A integrante da orquestra, Joyce Cristine Silva disse que foi um prazer se apresentar nesse evento e ver o público interagir e cantar junto com os violeiros. “Foi muito emocionante. E resgatar essa cultura da moda de viola é muito gostoso”, ressalta.
Ela ainda destaca que essa tradição precisa ser mantida por reunir obras genuínas e lindas. “É uma cultura muito bonita, então, isso não pode se perder, e por este motivo, pretendemos sempre mostrar essas músicas para o público”, ressalta.
A moradora de São Paulo, Josephina Zagari Bello, assistiu à apresentação e elogiou a iniciativa. “Eu adorei o evento e por mim eu ficaria o dia todo ouvindo essas músicas maravilhosas. A música raiz me traz muita saudade, pois os meus pais adoravam e de sábado se reuniam com os amigos para tocar viola, e isso traz uma raiz para o nosso coração”, comenta Josephina, que tem parentes na cidade.

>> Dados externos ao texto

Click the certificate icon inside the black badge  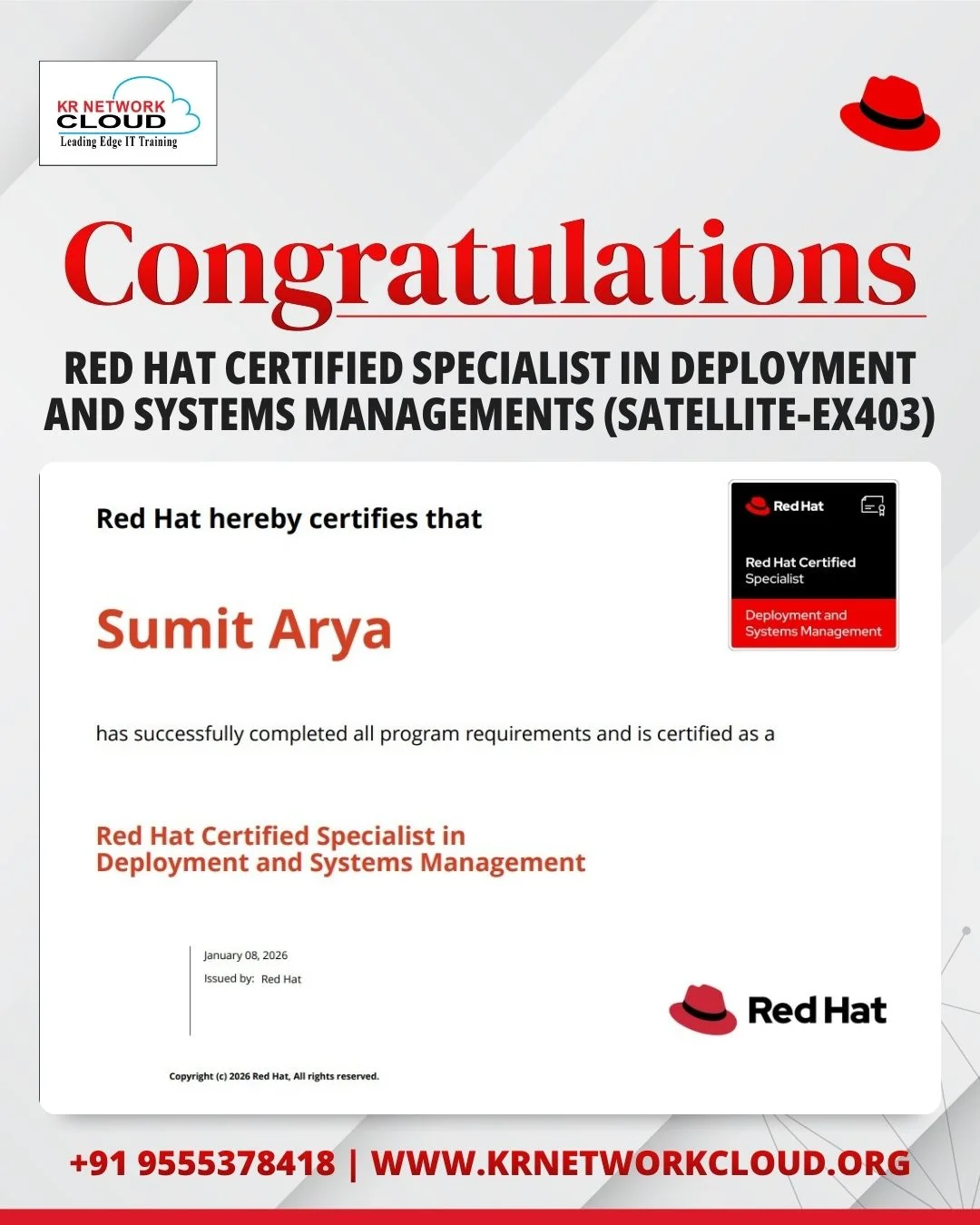872,506
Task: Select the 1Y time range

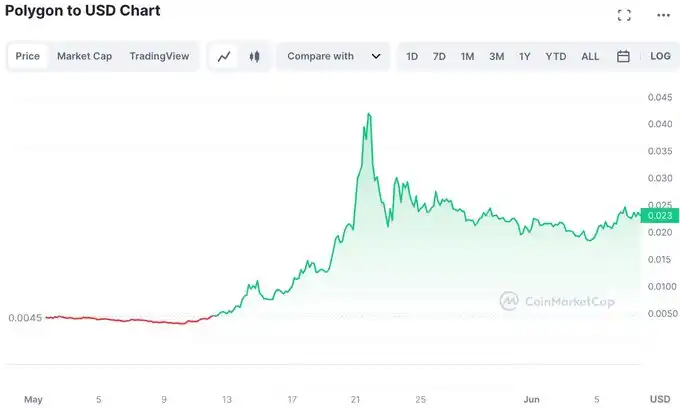Action: 525,57
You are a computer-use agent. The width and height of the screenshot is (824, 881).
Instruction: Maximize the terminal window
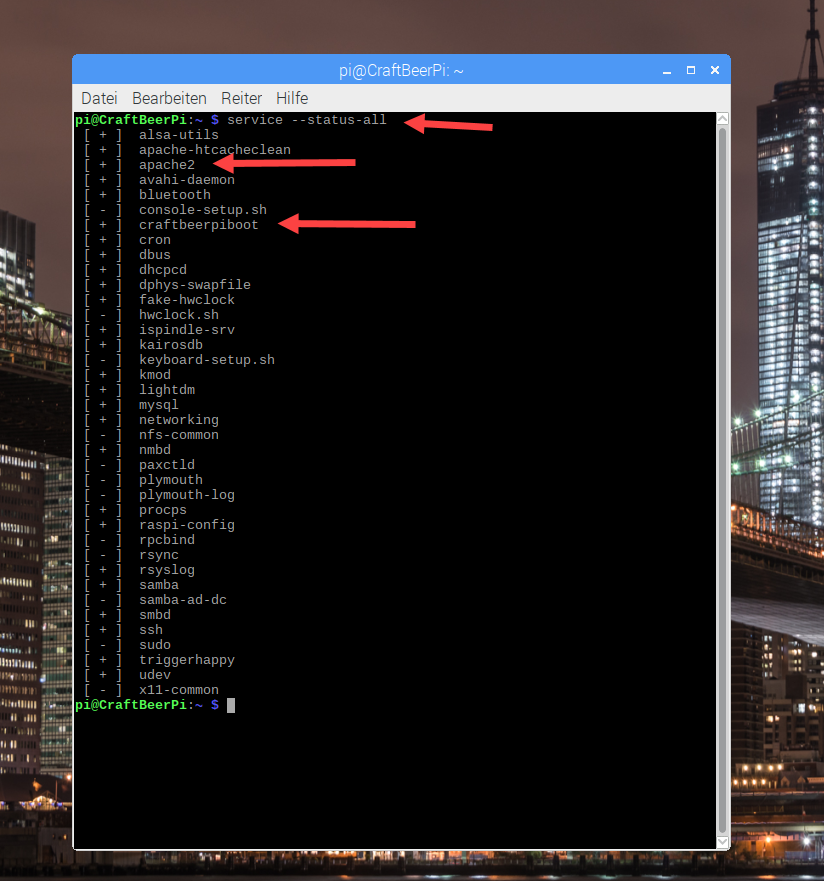tap(690, 71)
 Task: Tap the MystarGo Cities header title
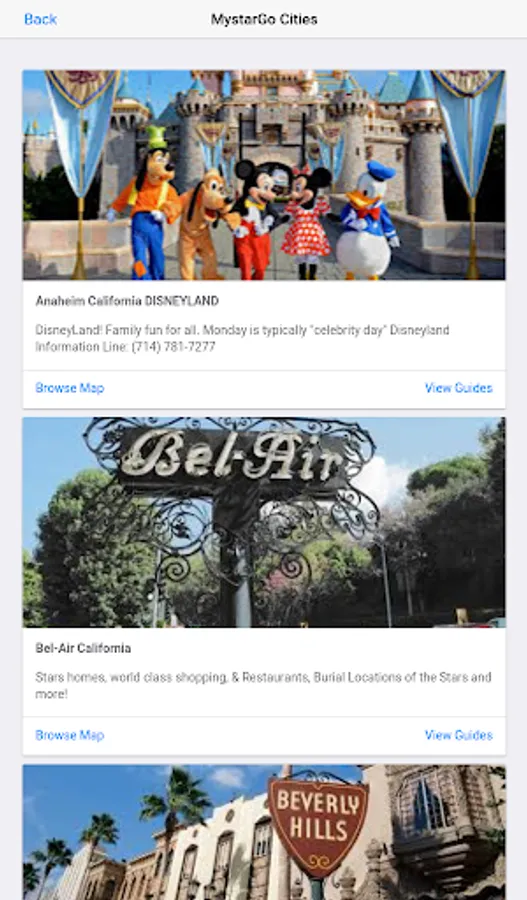point(264,19)
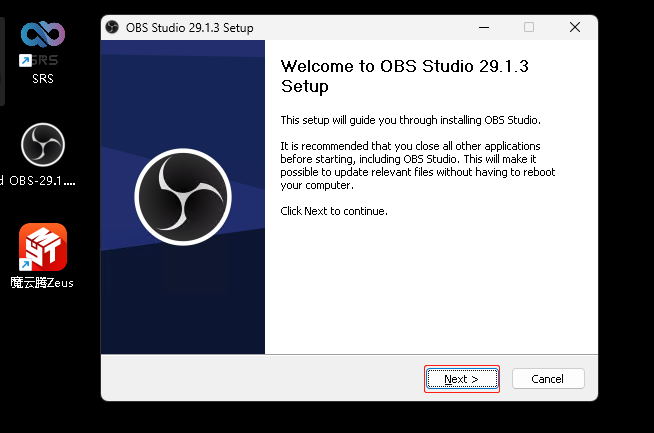Screen dimensions: 654x433
Task: Click the 'This setup will guide you' sentence
Action: 410,120
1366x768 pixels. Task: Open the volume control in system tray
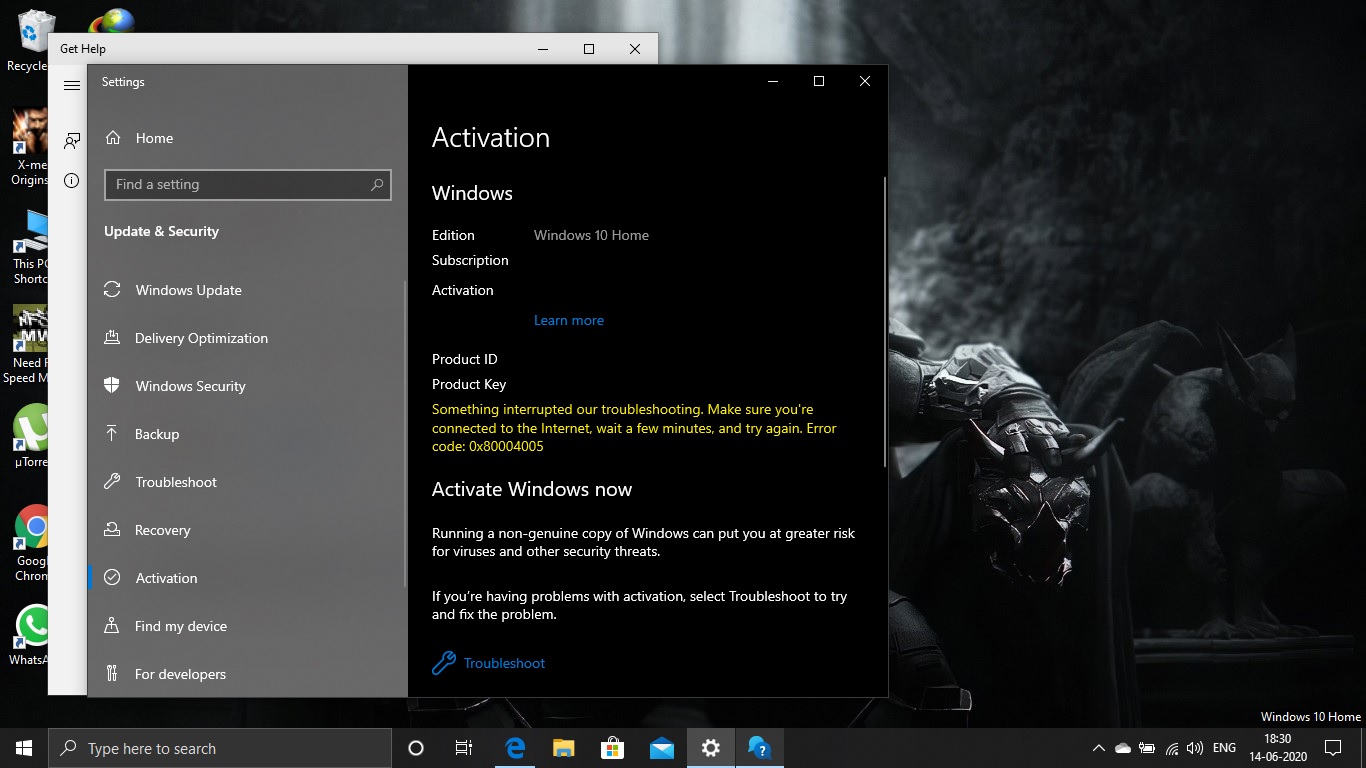(1195, 748)
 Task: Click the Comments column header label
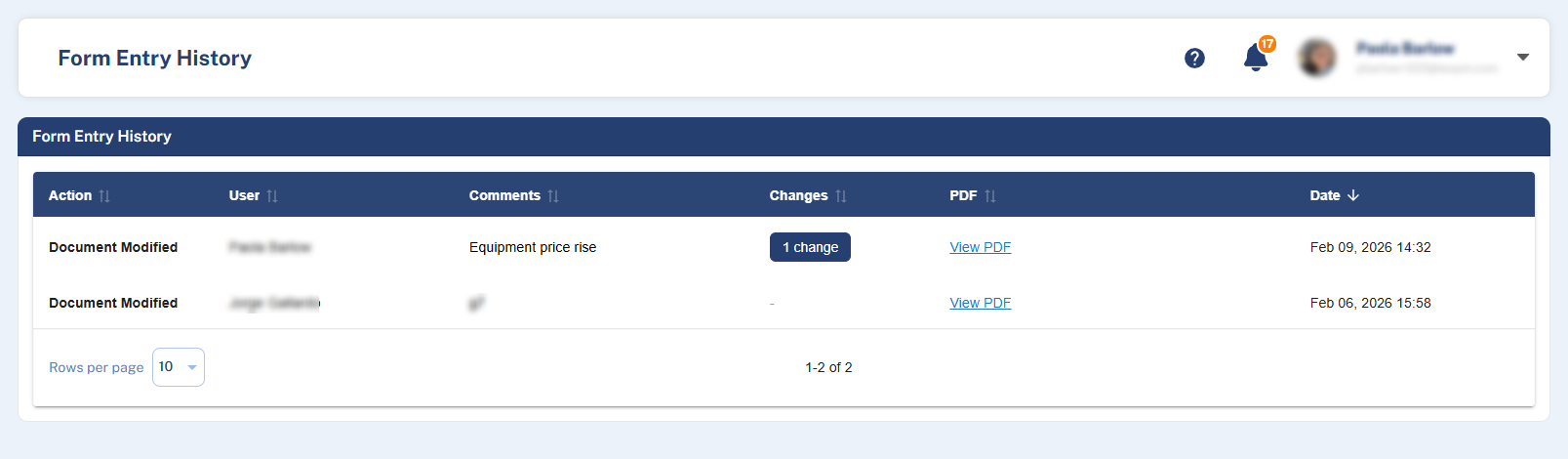pyautogui.click(x=504, y=195)
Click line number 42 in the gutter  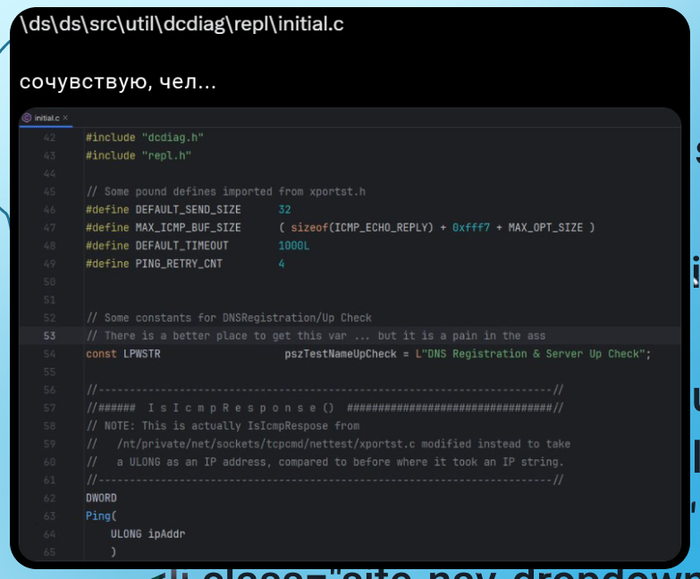click(x=49, y=137)
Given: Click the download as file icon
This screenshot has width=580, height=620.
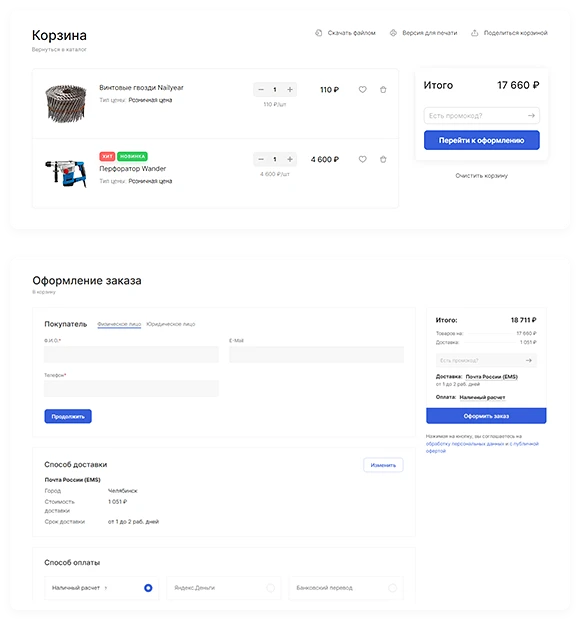Looking at the screenshot, I should click(x=318, y=33).
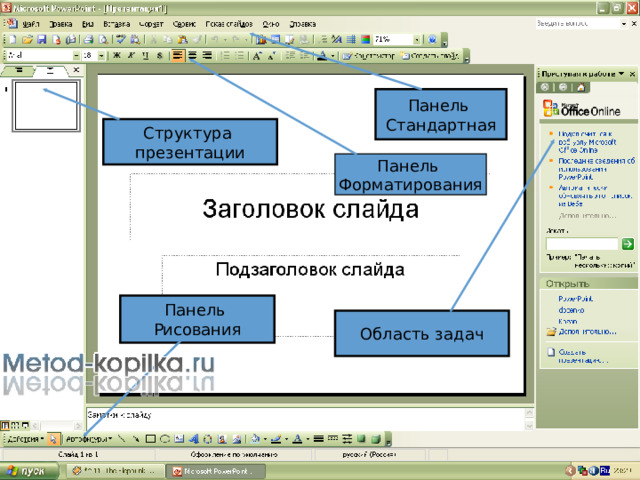This screenshot has width=640, height=480.
Task: Click the Home icon in task pane
Action: pyautogui.click(x=581, y=87)
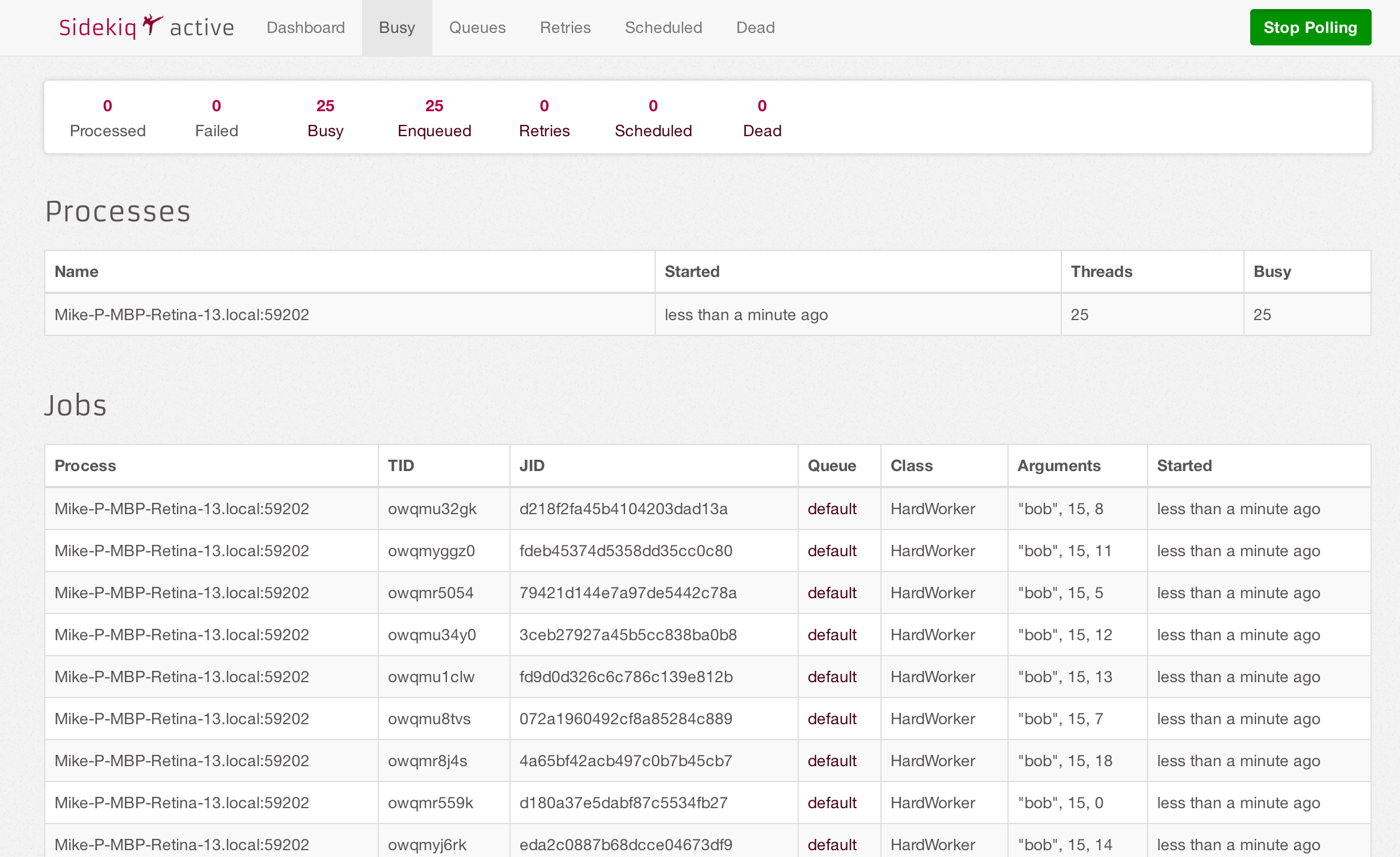The width and height of the screenshot is (1400, 857).
Task: Click the Retries counter badge
Action: coord(543,106)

Ela disse que esse evento deve ser mantido e destacou que Jaguariúna não esquece do passado. “Eu tenho 92 anos, e tenho muita recordação dessas músicas antigas, pois meus pais eram de roça, então, é uma música que nunca pode perder a raiz”, reforça.
O maestro Carlos Bicalho disse que foi uma das melhores apresentações porque o grupo estava completo, além disso, o Café com Viola tem um público fiel que acompanha todas as edições.
A secretária de Turismo e Cultura, Maria das Graças Hansen Albaran dos Santos disse que existia a proposta do Café com Viola ser itinerante, mas muitas pessoas pediram para que voltasse para a Estação de Guedes. “É um espaço muito lindo que está restaurado, e o evento é algo que valoriza a cultura da viola, principalmente no Estado de São Paulo. Eu acho sensacional”, complementa.